On Desire
The Library
I hit the library and picked up Sartre’s Nausea, which I will hopefully read this weekend. I’m listening to Playboy’s Jazz After Dark, also a freebie. I wanted to pick up some crappy videos on such topics as country line dancing or Mt. Rainier, but I’m a little video’d out right now. I must say that I was fourth and inches on getting as many of the old In Search Of tapes that they would let me carry out of there, but I held back. This is probably a good thing.
On Desire
“C’mon think, I want you to reach back into those minds and tell us, tell us all. What is it that you fantasize about? World peace? [class laughs] Thought so. Do you fantasize about international fame? Do you fantasize about winning a Pulitzer prize, Or an Nobel peace prize, an MTV music award? Do you fantasize about meeting some genius hunk, ostensibly bad but secretly simmering with noble passion and willing to sleep on the wet spot?
You get Lacan’s point. Fantasies have to be unrealistic. Because the moment, the second that you get what you seek, you don’t, you can’t want it anymore.

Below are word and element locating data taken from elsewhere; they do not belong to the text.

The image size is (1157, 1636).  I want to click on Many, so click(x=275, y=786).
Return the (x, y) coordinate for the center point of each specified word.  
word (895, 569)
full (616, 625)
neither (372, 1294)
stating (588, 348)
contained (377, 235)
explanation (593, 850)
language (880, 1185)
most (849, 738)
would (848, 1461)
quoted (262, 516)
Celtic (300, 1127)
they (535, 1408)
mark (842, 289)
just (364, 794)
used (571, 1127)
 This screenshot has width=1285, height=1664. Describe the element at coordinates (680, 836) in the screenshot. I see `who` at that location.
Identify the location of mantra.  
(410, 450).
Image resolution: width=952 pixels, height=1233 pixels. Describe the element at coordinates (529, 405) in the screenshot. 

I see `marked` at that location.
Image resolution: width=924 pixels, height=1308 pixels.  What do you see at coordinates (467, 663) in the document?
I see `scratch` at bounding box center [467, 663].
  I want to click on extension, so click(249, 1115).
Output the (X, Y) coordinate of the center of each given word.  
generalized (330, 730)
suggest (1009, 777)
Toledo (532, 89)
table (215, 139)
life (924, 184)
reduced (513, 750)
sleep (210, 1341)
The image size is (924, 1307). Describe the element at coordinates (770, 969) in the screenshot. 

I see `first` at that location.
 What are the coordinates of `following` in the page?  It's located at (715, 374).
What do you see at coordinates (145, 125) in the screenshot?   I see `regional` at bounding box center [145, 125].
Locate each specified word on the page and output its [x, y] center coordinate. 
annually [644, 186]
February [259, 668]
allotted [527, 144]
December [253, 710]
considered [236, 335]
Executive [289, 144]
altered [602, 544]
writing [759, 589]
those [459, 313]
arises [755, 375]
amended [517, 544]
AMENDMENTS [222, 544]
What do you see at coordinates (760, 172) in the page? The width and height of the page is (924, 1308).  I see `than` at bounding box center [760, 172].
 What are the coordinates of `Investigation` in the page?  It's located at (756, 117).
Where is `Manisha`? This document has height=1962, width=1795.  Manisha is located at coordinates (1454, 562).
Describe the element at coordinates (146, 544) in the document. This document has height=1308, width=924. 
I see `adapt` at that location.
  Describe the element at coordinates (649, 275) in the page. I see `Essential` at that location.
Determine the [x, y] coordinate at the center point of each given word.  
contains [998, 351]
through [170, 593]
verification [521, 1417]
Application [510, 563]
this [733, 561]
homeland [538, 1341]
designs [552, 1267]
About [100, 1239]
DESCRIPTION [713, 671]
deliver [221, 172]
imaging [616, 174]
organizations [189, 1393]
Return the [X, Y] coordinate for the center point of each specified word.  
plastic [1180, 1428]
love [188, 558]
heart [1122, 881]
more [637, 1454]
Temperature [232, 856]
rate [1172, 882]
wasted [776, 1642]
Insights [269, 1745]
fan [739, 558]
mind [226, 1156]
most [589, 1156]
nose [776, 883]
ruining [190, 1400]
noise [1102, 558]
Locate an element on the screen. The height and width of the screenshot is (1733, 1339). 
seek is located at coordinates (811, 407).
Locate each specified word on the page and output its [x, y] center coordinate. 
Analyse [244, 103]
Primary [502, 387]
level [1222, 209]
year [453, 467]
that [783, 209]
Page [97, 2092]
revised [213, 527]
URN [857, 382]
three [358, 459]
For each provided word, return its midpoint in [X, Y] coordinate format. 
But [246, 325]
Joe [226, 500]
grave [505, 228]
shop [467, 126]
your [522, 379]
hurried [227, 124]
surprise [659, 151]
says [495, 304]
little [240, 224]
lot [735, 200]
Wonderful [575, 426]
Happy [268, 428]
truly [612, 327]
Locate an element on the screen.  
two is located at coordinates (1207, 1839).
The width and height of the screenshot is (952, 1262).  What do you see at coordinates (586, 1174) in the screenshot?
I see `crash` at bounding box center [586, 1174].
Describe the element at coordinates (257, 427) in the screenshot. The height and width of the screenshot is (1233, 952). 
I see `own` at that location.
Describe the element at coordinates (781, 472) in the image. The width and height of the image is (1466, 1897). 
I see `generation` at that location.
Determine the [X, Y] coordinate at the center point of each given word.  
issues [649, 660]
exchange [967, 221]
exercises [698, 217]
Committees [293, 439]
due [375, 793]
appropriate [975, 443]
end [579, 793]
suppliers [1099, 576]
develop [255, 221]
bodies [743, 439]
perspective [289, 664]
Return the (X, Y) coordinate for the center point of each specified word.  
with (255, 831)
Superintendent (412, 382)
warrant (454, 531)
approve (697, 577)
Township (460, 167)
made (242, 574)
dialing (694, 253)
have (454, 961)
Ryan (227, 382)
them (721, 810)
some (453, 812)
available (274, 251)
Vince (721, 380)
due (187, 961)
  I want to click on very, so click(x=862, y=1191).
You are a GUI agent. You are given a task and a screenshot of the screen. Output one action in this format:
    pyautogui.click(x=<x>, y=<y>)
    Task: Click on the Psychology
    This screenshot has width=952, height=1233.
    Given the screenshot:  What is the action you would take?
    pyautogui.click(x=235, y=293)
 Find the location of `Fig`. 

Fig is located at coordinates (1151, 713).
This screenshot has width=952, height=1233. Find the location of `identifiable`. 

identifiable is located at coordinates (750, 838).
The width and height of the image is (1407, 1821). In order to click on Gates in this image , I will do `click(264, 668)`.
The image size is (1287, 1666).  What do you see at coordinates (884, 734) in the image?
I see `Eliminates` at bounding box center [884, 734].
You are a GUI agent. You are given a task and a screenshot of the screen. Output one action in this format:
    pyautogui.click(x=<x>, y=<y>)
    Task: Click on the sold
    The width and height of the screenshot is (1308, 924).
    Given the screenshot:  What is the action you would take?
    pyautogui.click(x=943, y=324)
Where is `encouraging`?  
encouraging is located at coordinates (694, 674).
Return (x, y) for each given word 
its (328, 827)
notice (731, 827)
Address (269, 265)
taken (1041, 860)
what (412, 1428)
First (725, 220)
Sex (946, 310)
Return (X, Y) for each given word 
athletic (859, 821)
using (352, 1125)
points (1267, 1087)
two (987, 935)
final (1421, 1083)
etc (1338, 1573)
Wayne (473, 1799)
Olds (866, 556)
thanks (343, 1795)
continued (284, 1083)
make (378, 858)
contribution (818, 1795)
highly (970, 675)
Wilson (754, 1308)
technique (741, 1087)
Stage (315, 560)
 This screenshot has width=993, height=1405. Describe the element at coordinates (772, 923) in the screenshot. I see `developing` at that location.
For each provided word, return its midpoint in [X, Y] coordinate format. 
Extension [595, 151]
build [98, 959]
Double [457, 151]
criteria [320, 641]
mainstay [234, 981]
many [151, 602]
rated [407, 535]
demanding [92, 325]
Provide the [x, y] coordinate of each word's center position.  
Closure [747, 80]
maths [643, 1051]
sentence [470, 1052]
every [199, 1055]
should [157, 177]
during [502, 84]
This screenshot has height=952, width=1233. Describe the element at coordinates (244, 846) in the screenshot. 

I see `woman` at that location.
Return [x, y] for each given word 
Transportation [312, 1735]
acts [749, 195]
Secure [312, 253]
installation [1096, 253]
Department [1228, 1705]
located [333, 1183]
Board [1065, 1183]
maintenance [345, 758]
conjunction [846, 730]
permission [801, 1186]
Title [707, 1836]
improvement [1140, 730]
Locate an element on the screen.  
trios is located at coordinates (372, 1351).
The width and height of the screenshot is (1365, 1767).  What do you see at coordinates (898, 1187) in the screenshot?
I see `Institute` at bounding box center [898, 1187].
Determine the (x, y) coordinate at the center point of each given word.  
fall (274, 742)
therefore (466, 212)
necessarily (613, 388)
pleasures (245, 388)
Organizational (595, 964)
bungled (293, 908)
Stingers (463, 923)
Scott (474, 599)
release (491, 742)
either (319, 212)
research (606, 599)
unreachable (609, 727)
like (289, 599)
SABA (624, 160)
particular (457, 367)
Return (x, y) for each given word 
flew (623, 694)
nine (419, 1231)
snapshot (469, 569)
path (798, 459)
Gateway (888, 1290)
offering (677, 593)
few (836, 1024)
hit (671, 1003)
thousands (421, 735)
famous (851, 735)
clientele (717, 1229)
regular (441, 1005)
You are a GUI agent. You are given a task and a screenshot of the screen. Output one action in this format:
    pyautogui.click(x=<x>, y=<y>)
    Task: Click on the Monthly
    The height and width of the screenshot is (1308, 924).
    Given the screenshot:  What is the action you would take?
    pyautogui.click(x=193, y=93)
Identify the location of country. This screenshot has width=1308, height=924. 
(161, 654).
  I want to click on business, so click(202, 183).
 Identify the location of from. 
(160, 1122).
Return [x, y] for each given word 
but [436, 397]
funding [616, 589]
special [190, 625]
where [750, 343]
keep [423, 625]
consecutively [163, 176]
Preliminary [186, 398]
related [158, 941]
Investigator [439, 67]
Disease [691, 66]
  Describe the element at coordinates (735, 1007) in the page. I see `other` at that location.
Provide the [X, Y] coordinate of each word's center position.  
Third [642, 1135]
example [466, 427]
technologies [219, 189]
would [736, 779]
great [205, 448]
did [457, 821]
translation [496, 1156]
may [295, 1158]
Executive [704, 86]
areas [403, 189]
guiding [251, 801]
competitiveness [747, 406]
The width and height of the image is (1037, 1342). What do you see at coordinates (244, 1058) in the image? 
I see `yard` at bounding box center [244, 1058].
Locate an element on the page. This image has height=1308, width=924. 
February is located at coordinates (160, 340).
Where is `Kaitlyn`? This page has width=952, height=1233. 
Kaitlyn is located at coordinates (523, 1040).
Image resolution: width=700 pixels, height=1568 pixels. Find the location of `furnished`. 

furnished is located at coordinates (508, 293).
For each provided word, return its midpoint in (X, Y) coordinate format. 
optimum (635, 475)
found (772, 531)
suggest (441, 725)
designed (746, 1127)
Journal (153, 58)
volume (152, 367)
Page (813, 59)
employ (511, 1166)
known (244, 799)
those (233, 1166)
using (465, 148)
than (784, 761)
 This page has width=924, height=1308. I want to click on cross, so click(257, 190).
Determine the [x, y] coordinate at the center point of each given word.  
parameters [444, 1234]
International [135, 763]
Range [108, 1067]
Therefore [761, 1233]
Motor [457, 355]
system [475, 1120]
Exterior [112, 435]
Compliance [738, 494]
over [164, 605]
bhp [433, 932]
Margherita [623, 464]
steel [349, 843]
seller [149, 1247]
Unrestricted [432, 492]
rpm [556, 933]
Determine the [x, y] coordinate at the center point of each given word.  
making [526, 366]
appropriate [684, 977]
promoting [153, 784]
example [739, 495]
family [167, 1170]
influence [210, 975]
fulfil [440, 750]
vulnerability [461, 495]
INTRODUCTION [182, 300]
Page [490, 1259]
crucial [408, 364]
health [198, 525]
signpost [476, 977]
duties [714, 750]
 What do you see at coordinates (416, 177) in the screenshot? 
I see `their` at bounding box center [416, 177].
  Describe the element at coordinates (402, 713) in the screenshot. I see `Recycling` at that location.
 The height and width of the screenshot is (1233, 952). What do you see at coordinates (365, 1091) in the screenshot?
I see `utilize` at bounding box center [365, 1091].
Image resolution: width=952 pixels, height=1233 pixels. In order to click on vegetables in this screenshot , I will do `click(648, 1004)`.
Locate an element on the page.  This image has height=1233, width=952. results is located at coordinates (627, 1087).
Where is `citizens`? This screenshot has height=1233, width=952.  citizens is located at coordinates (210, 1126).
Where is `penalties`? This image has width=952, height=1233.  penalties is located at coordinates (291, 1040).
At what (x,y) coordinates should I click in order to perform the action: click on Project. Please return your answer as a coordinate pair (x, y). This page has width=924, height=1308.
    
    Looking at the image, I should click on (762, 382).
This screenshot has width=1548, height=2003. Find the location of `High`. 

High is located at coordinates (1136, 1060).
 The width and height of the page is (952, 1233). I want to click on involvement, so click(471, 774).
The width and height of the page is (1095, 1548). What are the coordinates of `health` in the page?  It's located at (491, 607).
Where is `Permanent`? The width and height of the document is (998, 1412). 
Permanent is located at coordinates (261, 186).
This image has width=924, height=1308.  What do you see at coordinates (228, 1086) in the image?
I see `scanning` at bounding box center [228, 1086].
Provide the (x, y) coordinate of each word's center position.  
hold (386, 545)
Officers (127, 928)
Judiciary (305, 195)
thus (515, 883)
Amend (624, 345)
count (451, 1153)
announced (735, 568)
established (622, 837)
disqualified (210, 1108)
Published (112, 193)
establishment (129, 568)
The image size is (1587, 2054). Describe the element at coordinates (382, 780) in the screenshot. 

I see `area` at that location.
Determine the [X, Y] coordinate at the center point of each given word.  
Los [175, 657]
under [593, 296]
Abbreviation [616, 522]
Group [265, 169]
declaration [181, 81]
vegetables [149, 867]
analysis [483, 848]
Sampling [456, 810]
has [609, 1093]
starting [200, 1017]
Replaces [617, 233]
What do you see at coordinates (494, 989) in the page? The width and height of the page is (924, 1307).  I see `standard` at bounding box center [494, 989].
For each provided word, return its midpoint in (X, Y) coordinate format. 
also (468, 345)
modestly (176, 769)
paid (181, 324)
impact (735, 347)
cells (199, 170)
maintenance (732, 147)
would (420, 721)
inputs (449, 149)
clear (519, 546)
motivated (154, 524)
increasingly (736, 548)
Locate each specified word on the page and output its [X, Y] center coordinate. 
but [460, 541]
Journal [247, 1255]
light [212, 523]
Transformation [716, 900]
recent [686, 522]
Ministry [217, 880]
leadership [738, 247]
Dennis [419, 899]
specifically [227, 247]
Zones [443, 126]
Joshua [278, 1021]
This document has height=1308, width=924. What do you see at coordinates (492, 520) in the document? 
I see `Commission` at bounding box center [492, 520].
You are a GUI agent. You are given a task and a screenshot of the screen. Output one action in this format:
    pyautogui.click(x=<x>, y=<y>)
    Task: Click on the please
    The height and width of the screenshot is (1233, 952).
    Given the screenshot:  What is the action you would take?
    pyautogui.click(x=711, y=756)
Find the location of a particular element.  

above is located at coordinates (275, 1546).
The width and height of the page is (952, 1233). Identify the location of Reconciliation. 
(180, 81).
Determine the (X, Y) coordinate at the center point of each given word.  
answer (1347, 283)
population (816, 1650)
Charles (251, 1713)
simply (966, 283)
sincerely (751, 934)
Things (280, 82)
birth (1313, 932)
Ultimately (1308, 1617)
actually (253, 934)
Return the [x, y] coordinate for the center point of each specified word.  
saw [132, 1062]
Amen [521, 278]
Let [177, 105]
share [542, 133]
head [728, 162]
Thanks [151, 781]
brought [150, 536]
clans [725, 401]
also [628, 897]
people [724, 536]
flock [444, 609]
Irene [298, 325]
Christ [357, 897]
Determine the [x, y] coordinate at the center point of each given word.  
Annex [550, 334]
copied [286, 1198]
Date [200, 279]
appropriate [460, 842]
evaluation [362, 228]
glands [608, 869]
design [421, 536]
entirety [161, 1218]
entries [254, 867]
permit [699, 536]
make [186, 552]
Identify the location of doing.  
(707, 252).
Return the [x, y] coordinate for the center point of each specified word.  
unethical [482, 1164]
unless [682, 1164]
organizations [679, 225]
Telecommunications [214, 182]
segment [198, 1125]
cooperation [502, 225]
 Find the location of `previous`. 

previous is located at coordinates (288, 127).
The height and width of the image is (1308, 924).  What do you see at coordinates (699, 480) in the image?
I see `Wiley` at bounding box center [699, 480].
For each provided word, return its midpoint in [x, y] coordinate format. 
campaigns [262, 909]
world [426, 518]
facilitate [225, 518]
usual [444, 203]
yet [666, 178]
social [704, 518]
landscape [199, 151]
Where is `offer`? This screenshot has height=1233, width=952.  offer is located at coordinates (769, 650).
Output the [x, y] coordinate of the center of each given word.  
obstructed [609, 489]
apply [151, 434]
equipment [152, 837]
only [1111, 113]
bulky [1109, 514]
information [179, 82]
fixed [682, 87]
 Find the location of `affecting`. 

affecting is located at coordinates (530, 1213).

In order to continue to exist, desire must have its objects perpetually absent. It’s not the “it” that you want, it’s the fantasy of “it”. So, desire supports crazy fantasies.
This is what Pascal means when he says that we are only truly happy when daydreaming about future happiness. Or why we say the hunt is sweeter than the kill, or be careful what you wish for – not because you will get it, because you are doomed not to want it once you do.
So the lesson of Lacan is living by your wants will never make you happy. What it means to be fully human is to strive to live by ideas and ideals and not to measure your life by what you’ve attained in terms of your desires, but those small moments of integrity, compassion, rationality, even self sacrifice. Because in the end, the only way that we can measure the significance of our own lives is by valuing the lives of others.”
-The Life of David Gale, 2003
We hunt for a laptop or a game or a turbo diesel. When given the option to buy, we walk away.